1University of California at Berkeley, Department of Earth and Planetary Science, CA, USA
2University of California at Berkeley, Department of Chemistry, CA, USA
3University of Washington, Department of Atmospheric Sciences, Seattle, WA, USA
*now at: NOAA Earth System Research Laboratory and Cooperative Institute for Research in Environmental Sciences, University of Colorado, Boulder, CO, USA
**now at: Lawrence Livermore National Lab, Center for Accelerator Mass Spectrometry (CAMS), Livermore, CA, USA
***now at: Department of Chemistry, University of Wisconsin, Madison, USA
Abstract. Peroxynitrates are responsible for global scale transport of reactive nitrogen. Recent laboratory observations suggest that they may also play an important role in delivery of nutrients to plant canopies.

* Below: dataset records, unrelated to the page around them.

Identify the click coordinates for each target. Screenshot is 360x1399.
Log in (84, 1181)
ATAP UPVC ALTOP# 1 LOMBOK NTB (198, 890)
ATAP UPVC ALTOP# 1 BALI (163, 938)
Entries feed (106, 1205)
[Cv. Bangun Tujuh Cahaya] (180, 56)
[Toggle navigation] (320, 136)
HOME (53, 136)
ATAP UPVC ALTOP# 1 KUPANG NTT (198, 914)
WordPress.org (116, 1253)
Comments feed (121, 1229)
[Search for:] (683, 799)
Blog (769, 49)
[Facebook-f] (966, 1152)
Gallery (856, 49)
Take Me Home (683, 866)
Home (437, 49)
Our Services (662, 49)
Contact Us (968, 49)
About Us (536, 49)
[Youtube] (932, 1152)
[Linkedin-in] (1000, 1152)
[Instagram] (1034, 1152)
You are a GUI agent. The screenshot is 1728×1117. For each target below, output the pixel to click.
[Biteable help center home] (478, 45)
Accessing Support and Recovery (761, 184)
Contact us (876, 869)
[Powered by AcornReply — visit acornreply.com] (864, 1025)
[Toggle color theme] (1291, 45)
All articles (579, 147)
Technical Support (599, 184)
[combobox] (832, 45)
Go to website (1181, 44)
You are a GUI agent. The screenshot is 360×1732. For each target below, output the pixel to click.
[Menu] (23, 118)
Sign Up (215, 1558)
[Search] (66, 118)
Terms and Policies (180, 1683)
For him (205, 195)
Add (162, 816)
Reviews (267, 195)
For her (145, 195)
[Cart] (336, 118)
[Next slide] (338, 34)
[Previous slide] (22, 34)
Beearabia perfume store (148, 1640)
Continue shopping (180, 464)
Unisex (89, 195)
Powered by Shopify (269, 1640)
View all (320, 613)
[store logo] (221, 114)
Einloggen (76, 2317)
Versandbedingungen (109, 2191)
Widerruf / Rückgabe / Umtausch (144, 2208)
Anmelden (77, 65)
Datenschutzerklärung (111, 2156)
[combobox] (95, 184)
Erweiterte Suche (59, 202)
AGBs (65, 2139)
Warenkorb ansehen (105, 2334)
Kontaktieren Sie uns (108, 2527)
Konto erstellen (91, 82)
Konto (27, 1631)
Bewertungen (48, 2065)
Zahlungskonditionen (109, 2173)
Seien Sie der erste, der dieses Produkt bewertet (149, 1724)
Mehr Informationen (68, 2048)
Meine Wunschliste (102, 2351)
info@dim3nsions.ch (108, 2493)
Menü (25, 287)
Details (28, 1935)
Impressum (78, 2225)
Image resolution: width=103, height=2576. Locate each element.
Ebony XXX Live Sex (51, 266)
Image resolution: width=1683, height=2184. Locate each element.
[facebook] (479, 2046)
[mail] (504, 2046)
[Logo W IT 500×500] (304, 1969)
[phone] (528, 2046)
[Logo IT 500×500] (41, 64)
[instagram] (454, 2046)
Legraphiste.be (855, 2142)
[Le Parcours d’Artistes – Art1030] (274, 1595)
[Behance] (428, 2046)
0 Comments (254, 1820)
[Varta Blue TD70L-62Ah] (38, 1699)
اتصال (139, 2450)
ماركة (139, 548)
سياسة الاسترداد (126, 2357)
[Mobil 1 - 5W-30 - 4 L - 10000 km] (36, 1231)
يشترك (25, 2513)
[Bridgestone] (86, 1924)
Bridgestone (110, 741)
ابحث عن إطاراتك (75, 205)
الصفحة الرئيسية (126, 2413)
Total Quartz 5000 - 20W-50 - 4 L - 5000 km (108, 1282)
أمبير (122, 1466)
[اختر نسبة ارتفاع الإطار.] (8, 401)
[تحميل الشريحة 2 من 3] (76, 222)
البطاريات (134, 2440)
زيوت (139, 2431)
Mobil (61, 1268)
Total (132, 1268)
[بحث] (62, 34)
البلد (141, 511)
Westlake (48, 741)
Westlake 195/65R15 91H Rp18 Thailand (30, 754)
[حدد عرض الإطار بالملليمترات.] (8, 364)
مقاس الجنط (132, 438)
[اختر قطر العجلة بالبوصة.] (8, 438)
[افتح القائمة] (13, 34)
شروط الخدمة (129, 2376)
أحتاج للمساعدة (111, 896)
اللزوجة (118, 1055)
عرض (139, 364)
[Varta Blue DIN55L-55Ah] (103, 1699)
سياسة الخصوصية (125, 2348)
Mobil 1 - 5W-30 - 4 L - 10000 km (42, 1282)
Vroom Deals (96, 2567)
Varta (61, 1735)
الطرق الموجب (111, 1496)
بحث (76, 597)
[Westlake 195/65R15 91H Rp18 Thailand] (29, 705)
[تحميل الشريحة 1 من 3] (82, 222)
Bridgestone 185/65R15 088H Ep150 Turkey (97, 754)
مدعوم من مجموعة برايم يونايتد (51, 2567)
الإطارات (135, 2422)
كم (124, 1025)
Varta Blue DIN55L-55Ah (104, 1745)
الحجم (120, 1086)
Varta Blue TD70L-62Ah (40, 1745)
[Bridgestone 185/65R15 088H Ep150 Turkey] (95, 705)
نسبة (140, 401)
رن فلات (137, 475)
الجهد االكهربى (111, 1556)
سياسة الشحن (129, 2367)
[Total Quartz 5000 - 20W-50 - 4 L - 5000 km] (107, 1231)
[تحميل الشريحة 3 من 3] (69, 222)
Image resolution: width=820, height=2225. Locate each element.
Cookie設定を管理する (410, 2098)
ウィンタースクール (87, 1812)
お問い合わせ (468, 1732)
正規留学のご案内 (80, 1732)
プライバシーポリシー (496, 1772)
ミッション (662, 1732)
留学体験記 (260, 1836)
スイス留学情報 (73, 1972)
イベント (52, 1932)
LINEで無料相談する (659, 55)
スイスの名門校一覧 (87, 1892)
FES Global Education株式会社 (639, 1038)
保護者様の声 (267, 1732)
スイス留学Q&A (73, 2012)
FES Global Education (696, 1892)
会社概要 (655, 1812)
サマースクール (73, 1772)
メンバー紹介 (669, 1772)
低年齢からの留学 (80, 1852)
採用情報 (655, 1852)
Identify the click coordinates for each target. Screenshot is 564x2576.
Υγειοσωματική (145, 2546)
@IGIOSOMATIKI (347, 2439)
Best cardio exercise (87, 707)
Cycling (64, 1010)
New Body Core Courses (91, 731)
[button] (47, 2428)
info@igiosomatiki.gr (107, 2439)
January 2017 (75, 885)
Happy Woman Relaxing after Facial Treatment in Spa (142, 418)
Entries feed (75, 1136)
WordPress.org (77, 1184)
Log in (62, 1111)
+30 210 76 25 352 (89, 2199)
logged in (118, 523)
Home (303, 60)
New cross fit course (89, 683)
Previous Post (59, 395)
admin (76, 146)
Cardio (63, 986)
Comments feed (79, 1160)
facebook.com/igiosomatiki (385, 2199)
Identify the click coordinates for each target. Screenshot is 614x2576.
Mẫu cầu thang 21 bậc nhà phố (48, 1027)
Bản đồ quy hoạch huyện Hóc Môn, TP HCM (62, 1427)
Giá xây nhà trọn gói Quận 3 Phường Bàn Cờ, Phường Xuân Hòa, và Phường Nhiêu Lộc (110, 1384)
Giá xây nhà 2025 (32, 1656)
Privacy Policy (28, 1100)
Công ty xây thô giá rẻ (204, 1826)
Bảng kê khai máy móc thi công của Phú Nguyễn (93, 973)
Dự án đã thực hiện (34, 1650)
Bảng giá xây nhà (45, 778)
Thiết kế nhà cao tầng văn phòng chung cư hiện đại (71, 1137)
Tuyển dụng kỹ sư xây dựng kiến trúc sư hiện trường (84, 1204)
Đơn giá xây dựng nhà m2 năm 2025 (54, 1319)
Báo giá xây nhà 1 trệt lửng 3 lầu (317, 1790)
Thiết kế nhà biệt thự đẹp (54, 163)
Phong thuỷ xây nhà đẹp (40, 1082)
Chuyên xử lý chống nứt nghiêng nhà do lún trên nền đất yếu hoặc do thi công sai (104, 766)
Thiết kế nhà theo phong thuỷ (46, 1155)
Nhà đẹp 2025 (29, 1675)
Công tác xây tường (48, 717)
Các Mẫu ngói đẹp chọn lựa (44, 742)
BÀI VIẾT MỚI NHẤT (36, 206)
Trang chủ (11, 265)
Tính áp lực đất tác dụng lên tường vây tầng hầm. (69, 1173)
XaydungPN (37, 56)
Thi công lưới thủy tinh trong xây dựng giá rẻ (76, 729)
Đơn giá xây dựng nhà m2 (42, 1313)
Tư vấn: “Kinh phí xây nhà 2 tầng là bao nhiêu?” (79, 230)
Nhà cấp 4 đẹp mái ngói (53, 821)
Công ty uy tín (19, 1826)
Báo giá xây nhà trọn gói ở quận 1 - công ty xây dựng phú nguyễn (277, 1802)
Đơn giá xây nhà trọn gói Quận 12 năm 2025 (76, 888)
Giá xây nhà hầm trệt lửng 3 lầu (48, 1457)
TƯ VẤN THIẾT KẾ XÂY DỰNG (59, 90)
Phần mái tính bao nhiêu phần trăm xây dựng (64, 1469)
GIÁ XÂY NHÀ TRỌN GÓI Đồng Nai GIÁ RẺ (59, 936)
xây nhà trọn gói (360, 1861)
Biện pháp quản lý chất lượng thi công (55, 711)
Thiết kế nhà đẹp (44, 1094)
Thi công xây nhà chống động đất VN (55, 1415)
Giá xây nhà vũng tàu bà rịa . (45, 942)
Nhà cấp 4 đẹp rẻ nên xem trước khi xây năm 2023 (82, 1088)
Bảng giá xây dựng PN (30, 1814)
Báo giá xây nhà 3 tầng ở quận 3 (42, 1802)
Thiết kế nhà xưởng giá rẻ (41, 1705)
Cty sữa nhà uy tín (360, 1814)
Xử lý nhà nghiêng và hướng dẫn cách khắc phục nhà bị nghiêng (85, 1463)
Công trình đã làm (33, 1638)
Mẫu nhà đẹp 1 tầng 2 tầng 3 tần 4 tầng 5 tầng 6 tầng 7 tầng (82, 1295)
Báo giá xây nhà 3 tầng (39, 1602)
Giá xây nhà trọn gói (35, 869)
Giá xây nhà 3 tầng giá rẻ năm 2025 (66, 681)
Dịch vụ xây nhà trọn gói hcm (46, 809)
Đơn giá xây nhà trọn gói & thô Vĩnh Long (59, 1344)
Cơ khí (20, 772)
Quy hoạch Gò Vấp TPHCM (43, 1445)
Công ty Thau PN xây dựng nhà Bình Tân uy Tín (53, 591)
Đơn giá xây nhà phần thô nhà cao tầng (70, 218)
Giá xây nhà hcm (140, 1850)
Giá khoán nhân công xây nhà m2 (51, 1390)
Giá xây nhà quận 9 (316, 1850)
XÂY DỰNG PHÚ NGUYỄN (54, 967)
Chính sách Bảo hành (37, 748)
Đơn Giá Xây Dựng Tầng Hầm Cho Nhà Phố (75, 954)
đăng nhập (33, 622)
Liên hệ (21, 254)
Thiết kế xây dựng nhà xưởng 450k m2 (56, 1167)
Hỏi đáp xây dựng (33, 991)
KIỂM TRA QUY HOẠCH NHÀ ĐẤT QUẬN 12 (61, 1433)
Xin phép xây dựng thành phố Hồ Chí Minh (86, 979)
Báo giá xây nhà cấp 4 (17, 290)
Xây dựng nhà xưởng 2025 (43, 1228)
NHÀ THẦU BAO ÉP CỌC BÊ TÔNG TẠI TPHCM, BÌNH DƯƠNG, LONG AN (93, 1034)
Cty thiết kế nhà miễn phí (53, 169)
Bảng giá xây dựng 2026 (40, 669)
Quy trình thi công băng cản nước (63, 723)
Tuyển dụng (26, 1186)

We measured eddy covariance fluxes of total peroxynitrates (ΣPNs) and three individual peroxynitrates (APNs ≡ PAN + PPN + MPAN) over a ponderosa pine forest during the Biosphere Effects on AeRosols and Photochemistry EXperiment 2009 (BEARPEX 2009). Concentrations of these species were also measured at multiple heights above and within the canopy. While the above-canopy daytime concentrations are nearly identical for ΣPNs and APNs, we observed the downward flux of ΣPNs to be 30–60% slower than the flux of APNs. The vertical concentration gradients of ΣPNs and APNs vary with time of day and exhibit different temperature dependencies. These differences can be explained by the production of peroxynitrates other than PAN, PPN, and MPAN within the canopy (presumably as a consequence of biogenic VOC emissions) and upward fluxes of these PN species. The impact of this implied peroxynitrate flux on the interpretation of NOx fluxes and ecosystem N exchange is discussed.